***** Text *****
N: Updating from such a repository can't be done securely, and is therefore disabled by default.
N: See apt-secure(8) manpage for repository creation and user configuration details.
root@server1:~#

Configure SSH keys

To configure passwordless connection, we have to:

Generate public / private key pair
Put the public key in the authorized keys on the other host (e.g. the public key of server1, in the authorized_keys file on server2)

So let's get going:

Generate Public/Private Key pair

postgres@server2:~$ ssh-keygen
Generating public/private rsa key pair.
Enter file in which to save the key (/var/lib/postgresql/.ssh/id_rsa):
Created directory '/var/lib/postgresql/.ssh'.
Enter passphrase (empty for no passphrase):
Enter same passphrase again:
Your identification has been saved in /var/lib/postgresql/.ssh/id_rsa
Your public key has been saved in /var/lib/postgresql/.ssh/id_rsa.pub
The key fingerprint is:
SHA256:KYxUhOKyll2anPYivR3ZrrRw/Kz7xDMVU0AtovXY4bA postgres@server2
The key's randomart image is:
+---[RSA 3072]----+
|     oo .oo.     |
|  . .. + o..     |
| . .. o Ooo      |
|. .. = E =o      |
| o+ * o S.       |
|.o B. +..        |
|. o..* *         |
| . o=.B o        |
|  ..o*==         |
+----[SHA256]-----+

This will generate us two files: Private and Public key. Private key, NEVER SHARE :)

Keys

postgres@server2:~/.ssh$ ls -alrt
total 20
-rw-r--r-- 1 postgres postgres  570 Sep 16 08:58 id_rsa.pub
-rw------- 1 postgres postgres 2602 Sep 16 08:58 id_rsa

The content of that server and put it in the authorized_keys file of server1 and vica versa:

Add public key to server1

postgres@server1:~/.ssh$ ls -alrt
total 24
-rw-r--r-- 1 postgres postgres  570 Sep 16 08:57 id_rsa.pub
-rw------- 1 postgres postgres 2602 Sep 16 08:57 id_rsa
-rw-rw-r-- 1 postgres postgres  571 Sep 16 08:59 authorized_keys
-rw-r--r-- 1 postgres postgres  444 Sep 16 08:59 known_hosts
drwx------ 2 postgres postgres 4096 Sep 16 08:59 .
*****
Instructions:
• 1. Answer these from the SSH key text:
(a) What bit size does the randomart header give for the RSA key?
(b) In which path is the private key on server2 saved?
(c) What size in bytes does the server1 listing show for authorized_keys?
• 2. Name every file, not counting directories, that the server1 listing in the SSH key text shows.
• 3. Write the next part of the SSH key setup guide, picking up after its final line.
The records have no connection to the text on SSH key setup.
***** Dataset records *****
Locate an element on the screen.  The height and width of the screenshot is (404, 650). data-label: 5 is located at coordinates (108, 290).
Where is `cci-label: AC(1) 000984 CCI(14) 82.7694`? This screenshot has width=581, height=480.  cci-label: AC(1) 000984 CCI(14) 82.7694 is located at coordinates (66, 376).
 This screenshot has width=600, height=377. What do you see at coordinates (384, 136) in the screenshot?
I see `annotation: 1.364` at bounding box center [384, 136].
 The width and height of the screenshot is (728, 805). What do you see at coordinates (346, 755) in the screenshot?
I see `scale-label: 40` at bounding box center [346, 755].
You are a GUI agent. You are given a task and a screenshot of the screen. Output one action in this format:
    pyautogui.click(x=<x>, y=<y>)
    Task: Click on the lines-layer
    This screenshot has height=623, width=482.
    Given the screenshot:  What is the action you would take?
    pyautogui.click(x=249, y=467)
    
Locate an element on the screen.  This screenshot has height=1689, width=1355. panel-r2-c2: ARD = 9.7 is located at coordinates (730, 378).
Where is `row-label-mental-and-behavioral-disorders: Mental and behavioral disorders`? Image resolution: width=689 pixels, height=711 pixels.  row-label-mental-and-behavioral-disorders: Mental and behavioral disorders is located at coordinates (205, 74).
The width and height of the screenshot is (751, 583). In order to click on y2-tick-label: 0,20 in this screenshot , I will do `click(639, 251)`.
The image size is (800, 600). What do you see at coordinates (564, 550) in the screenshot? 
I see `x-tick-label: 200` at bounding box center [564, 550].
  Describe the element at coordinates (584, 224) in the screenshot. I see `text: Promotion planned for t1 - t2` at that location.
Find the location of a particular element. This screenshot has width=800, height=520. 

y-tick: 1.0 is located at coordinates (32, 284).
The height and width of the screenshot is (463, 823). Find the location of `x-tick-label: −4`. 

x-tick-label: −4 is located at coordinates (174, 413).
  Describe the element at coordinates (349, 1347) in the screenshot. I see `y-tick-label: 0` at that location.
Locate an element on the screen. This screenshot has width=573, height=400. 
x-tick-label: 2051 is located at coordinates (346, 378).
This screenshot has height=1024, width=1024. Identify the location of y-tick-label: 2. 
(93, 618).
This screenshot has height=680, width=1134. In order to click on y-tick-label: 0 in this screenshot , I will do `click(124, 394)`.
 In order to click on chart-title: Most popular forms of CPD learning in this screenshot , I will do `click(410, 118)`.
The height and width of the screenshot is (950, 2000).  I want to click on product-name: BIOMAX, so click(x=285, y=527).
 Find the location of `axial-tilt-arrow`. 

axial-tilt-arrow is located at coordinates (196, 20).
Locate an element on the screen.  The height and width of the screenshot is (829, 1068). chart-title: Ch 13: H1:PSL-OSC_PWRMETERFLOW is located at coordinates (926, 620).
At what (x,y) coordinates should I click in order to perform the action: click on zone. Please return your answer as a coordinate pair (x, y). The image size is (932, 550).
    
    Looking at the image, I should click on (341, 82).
*****
Responses per task:
• 1.
(a) 3072
(b) /var/lib/postgresql/.ssh/id_rsa
(c) 571

• 2. id_rsa.pub, id_rsa, authorized_keys, known_hosts

• 3.
drwxr-xr-x 5 postgres postgres 4096 Sep 16 09:12 ..
postgres@server1:~/.ssh$ tail -100 authorized_keys
ssh-rsa AAAAB3NzaC1yc2EAAAADAQABAAABgQDc7WdWJWmc6ArXUkFFhArVa/42//MPue0u1HmgBK389GkpLnKZ8dBfNRcFfrvocCsQyJZu5MsfK/sRR2/JycjifnL45bavw+qqejmyiuJnMmiNEJI2sbturdE/y3vABw1QjDaCG+LEDJzGT3DzY3HvxcU+33vBZYpNx7YKSI+LQnyeT6iGNNoy5hNzI+/O8jM3pg4ReN+XC6NJ77maBmQ+EaLhLsxk3vmcnP6C7TCDxez1iTZHZpV9tNGFx/OCABAOgV6ELpzRPsS/3MBSfif8eeJ6Sc8JPVQSruOzf3lYYAouYZTLLJYtDZOw3rc0+v7fn17jVk9w981Zn4zzkacI5FbVHmtM6oAnCIkSUUJwXlQzZprF3C+Z+Z10mmtBlS9/NFdZklpK3rHh1T1a3Fu1SXWlkHZxKdLxr5ytUL89ubGAPSa4UkBXRalBTUFjcYhvqk5hPqO6a+KQO1ehcNmn7/ffdEPrattoOxnGCfKaWLbXyxFmt3WFCq5Jy/wZoq8= postgres@server2

postgres@server1:~/.ssh$

After you do that on both servers, you can connect without password:

Test Passwordless Configuration

postgres@server1:~/.ssh$ ssh server2
Welcome to Ubuntu 20.04.2 LTS (GNU/Linux 5.4.0-80-generic x86_64)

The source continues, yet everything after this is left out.